At the heart of Samaritan’s winning strategies is a commitment to a work environment that is structured in such a way that it is obvious that the health, performance and presence of each employee are valued. For example, employees are provided with a bank of $300 dollars to spend on gyms, classes and health-related services, on top of $0-cost health plan benefits for preventive care, health coaching, care coordination, nutrition education, tobacco cessation and flu shots. The provision of paid-time-off, which gives employees the flexibility to manage their leave for vacations, holidays and sick days, is an added incentive for staying healthy.
 
In addition to a health-focused environment, Samaritan has asked employees to share responsibility for company resources and be stewards of those resources. For example, some health plan benefits have a reference price above which the employee has to spend their own money. To qualify for lower premium rates, employees must participate in annual health risk assessments and screenings, and are required to meet certain criteria such as regular doctor visits and cancer screenings.
 
After one year, the new health plan and integrated wellness benefits and programs have delivered proof that the health care organization is moving in the right direction:
  • The overall health of employees improved, with 19% of them moving into lower health risk categories.

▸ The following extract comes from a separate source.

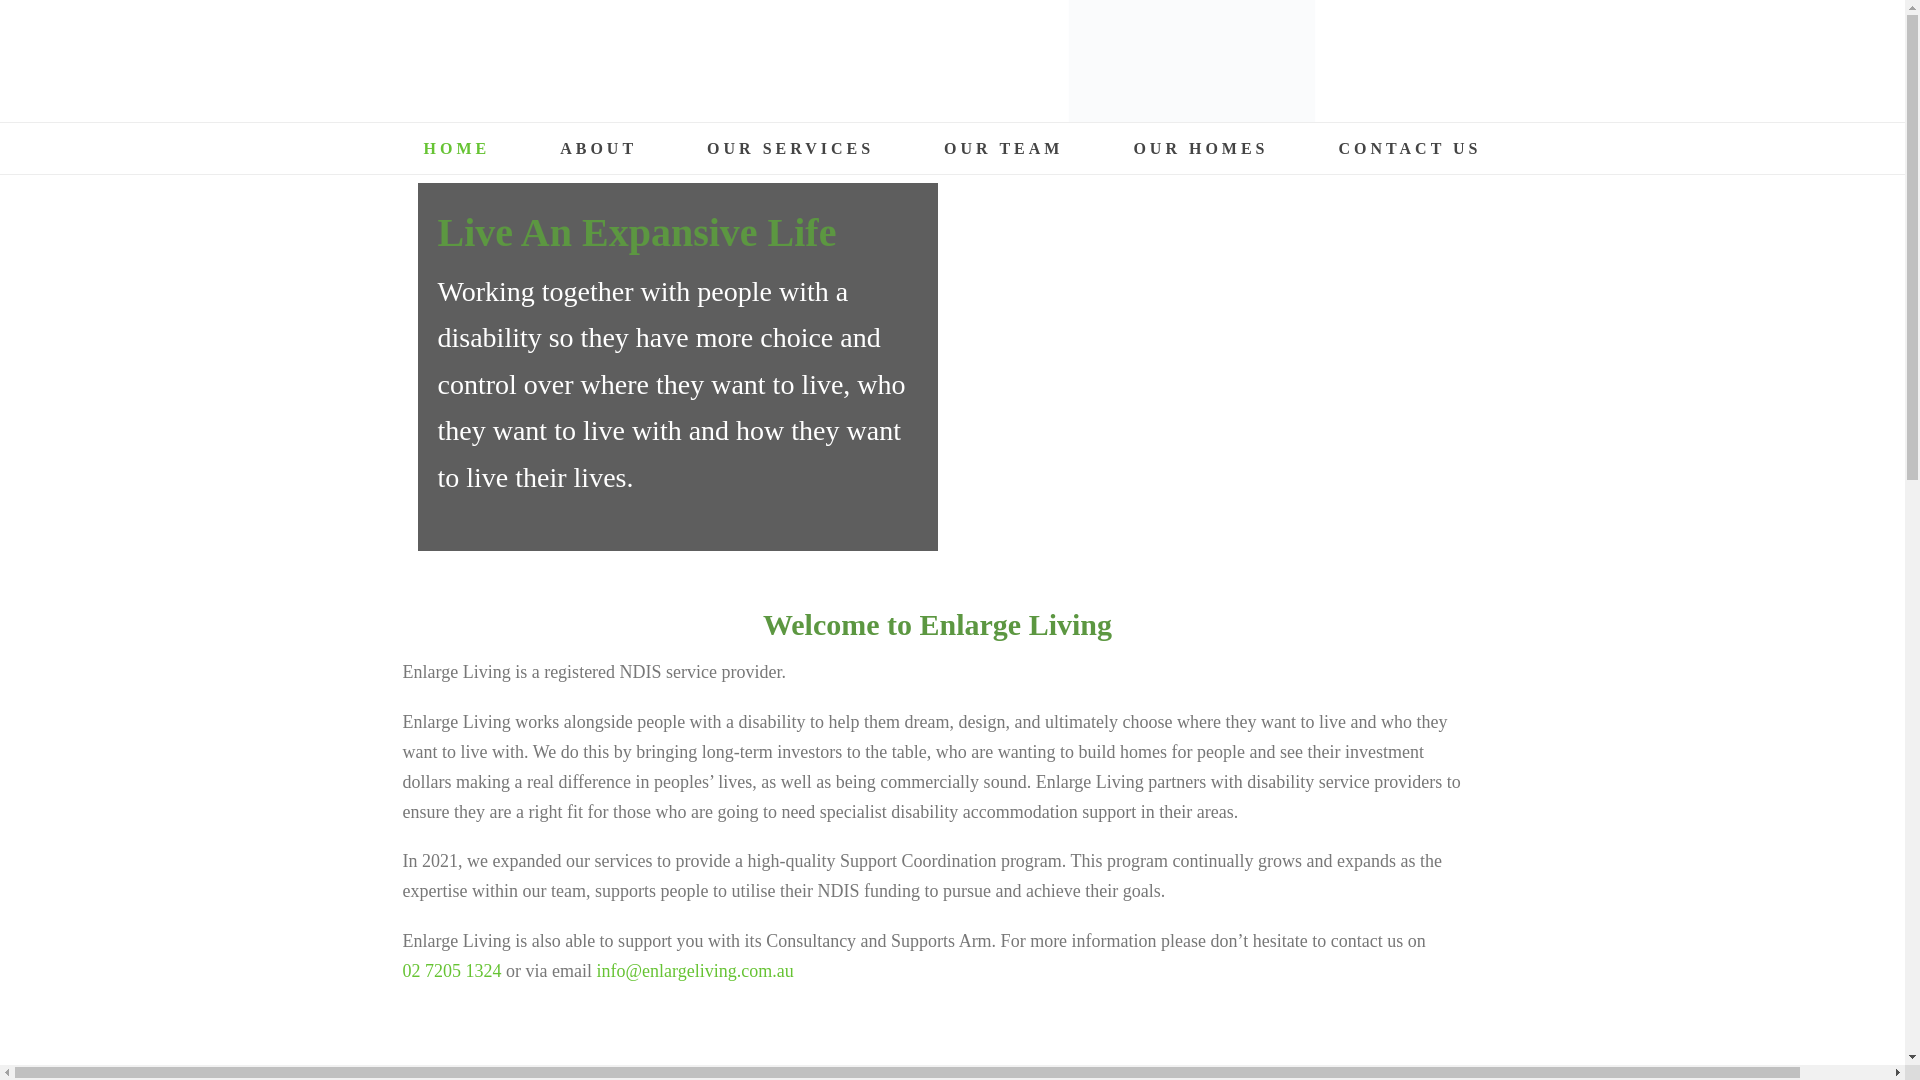 The image size is (1920, 1080). Describe the element at coordinates (1409, 147) in the screenshot. I see `'CONTACT US'` at that location.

  • Workerers' compensation costs declined by 5%.
  • Health plan claim costs have flat-lined.

“Along the way, we have also proved to ourselves that to create a culture of health, we must have a sustained, open dialogue about our company-wide values and beliefs and align those with our actions,” Mullins concluded. “We must walk the talk.”
 
Scoring for the national Healthiest Employers program, sponsored in Oregon by the Portland Business Journal, is conducted by wellness professionals and academics. They rate performance in six key areas of workplace wellness: culture and leadership commitment, foundational components, strategic planning, communications and marketing, programming and interventions, and reporting and analysis. The program recognizes small and large companies that proactively shape the health of their employees and make a commitment to impact the health of their workplace and their bottom line.